Until about two years ago I did not know what “podcast” meant. Not surprisingly, because this word has not been around for more than six years or so. What is podcasting? Podcasting is a hybrid word that has part “iPod” and “broadcasting” as its roots. According to Wikipedia podcasting is “a series of digital media files (either audio or video) that are released episodically and downloaded through web syndication.” The important takeaway for enforcement is that “audio files can be downloaded on the web.” This means mass communication to citizens on their terms. But, how has law enforcement communicated information to their customers in the past?
Traditionally, law enforcement communicated through written press releases to pre-determined media planned events. If there was an egregious crime law enforcement may reach out to television outlets to request help or to disseminate information about a crime, event, emergency management concern. Finally, radio was a less common form of communication that law enforcement used to disseminate information and it was usually came off as information from a news report. As you can see the old communication ways are highly inefficient and have the potential to be too closely controlled by limited outlets causing a larger potential for miscommunication.

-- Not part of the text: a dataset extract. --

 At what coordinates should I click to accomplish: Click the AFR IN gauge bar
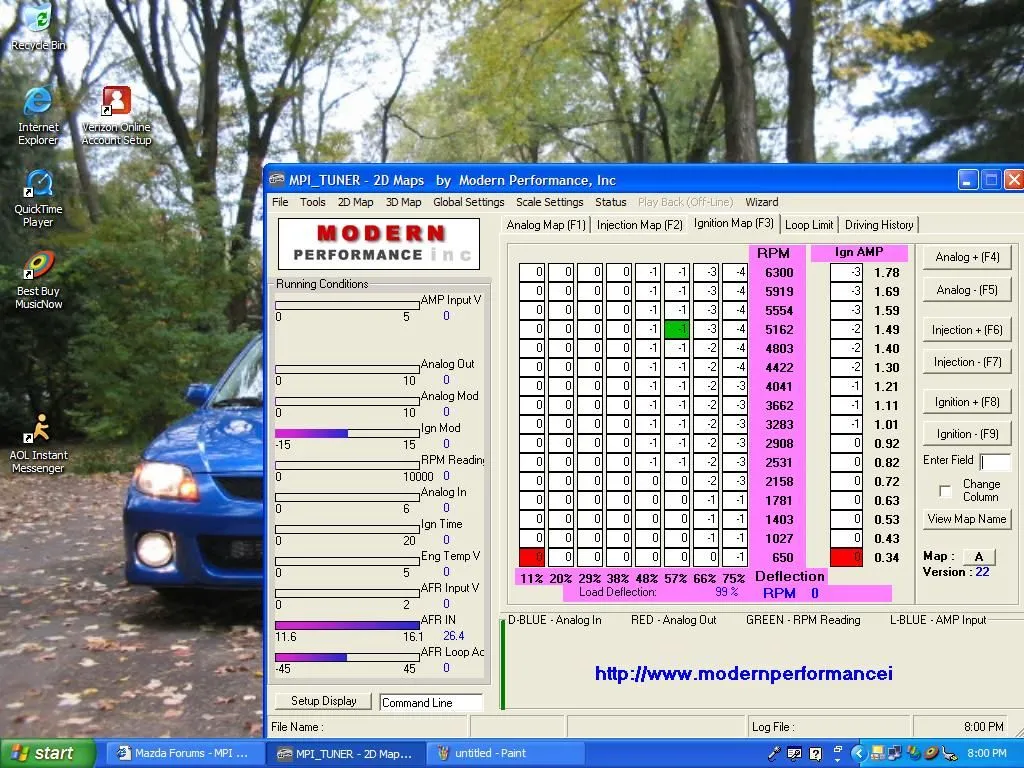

Why then should law enforcement be concerned with podcasting? For starters the cost of podcasting is nominal and could in most cases cost nothing more than manpower time. Podcasts can be created using a PC/Mac computer and for that matter an iPhone. There are inexpensive editing software programs that can caste a more professional persona on the podcast, which can then be uploaded to numerous websites for FREE, my favorite is iTunes. Here are some of the missions law enforcement can communicate to their consumers:
- Real time criminal activities that could endanger the public
- Emergency management scenarios
- Crime prevention messaging
- Event planning
- Police leadership messaging
- Community policing
The above is not an all inclusive list of the potential uses of podcasting that law enforcement could take advantage of. Paramount is the fact that podcasting is an inexpensive communication tool that has the ability to reach an ever growing culture where people are obtaining their news from the world wide web. I’ll be speaking about podcasting and its uses in law enforcement at The SMILE Conference™ in Washington D.C., on April 8th.